Task requirements → Show every line of the records below that contains the string "beside". Case counts.

Start of Extracted information

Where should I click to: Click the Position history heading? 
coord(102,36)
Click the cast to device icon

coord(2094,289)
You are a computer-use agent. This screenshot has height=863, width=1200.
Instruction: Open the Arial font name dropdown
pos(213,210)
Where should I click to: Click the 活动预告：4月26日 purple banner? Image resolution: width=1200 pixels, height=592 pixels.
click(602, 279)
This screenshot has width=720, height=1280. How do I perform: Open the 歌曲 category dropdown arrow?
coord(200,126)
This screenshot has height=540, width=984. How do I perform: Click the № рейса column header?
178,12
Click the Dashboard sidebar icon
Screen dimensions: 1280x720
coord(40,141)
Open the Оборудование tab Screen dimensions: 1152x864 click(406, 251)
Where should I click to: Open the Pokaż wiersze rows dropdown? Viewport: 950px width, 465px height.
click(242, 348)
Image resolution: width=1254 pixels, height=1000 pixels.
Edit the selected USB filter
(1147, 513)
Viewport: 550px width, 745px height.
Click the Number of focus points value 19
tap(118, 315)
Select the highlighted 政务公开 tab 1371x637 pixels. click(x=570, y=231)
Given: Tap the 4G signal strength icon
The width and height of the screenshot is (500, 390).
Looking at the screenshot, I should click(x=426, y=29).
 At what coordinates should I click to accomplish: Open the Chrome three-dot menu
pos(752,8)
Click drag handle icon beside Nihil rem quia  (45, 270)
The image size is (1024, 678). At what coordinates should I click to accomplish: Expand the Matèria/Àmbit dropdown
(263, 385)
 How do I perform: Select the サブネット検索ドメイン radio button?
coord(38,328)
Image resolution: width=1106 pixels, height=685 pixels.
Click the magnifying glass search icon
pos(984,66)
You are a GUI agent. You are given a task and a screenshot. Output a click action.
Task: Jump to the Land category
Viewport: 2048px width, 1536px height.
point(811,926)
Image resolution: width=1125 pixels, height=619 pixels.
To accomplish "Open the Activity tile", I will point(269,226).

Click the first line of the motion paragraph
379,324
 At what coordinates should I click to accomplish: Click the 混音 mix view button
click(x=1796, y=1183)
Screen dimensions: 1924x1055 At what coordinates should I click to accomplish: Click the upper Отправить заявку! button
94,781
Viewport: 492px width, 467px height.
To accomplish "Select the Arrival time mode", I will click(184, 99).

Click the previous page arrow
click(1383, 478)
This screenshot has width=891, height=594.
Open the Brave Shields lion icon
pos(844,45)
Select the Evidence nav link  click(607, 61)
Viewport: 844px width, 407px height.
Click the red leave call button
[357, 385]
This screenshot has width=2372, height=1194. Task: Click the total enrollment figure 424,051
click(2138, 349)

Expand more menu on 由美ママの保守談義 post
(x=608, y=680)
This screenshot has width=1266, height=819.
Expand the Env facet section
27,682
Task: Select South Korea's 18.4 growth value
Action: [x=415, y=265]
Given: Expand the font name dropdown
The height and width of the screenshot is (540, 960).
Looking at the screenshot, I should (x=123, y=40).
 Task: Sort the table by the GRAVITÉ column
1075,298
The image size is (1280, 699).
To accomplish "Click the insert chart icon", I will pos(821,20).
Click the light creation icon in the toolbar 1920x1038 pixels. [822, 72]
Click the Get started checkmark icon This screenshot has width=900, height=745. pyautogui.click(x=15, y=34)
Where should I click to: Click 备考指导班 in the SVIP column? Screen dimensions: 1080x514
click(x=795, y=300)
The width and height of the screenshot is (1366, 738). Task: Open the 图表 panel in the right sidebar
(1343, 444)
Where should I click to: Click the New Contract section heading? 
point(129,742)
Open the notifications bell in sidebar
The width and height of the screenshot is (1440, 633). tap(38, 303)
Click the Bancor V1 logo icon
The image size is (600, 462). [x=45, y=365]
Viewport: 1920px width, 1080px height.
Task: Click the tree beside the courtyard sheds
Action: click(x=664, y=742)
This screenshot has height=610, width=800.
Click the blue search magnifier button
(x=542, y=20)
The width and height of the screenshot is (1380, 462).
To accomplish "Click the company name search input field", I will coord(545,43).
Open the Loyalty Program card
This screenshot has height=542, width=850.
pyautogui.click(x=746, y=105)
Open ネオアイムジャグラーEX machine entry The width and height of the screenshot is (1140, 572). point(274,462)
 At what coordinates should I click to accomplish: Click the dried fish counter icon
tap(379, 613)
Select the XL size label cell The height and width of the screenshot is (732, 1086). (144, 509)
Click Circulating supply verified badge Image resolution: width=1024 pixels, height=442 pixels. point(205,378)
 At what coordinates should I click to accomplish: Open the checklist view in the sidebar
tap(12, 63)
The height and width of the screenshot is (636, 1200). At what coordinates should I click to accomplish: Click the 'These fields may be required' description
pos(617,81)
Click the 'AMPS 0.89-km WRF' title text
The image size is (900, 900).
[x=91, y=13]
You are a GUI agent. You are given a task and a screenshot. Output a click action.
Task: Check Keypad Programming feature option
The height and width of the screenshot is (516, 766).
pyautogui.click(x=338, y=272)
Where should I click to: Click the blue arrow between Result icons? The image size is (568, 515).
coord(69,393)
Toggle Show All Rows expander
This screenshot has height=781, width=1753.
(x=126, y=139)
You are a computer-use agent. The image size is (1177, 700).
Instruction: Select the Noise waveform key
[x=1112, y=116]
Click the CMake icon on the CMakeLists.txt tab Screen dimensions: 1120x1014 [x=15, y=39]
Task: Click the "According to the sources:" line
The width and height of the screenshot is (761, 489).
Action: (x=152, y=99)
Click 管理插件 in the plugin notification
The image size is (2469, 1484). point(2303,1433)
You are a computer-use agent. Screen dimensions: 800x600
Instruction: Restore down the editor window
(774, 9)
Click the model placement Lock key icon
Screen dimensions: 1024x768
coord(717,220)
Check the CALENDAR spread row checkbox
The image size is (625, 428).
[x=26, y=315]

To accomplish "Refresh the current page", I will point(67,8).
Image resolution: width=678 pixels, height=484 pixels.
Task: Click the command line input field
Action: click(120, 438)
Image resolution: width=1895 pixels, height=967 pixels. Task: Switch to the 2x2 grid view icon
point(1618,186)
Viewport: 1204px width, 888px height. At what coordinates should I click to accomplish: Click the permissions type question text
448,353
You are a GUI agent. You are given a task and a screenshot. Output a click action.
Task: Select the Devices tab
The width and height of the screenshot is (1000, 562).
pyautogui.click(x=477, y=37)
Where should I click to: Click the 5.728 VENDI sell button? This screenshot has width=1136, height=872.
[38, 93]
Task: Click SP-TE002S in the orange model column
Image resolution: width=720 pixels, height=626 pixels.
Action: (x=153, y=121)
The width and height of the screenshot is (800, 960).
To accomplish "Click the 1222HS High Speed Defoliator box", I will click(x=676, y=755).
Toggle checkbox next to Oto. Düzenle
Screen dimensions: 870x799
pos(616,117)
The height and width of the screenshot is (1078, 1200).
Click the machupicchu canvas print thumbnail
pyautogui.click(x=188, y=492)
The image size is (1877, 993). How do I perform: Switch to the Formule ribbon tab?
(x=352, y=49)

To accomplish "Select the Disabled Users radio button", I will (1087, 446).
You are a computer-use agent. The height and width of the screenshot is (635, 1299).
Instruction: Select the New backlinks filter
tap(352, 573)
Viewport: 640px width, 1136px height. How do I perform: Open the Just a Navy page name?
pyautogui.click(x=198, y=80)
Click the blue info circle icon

End of Extracted information

Exercise result →
Click drag handle icon beside Nihil rem quia  (45, 270)
Task: Click the tree beside the courtyard sheds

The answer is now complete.